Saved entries

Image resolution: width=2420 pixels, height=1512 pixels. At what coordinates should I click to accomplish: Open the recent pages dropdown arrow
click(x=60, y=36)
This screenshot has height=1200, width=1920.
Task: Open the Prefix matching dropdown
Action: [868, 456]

» What is being asked: Copy down every record, keeping each one exact.

» Result of the exercise:
Image resolution: width=2420 pixels, height=1512 pixels. At what coordinates should I click to accomplish: Open the recent pages dropdown arrow
click(x=60, y=36)
This screenshot has height=1200, width=1920.
Task: Open the Prefix matching dropdown
Action: [868, 456]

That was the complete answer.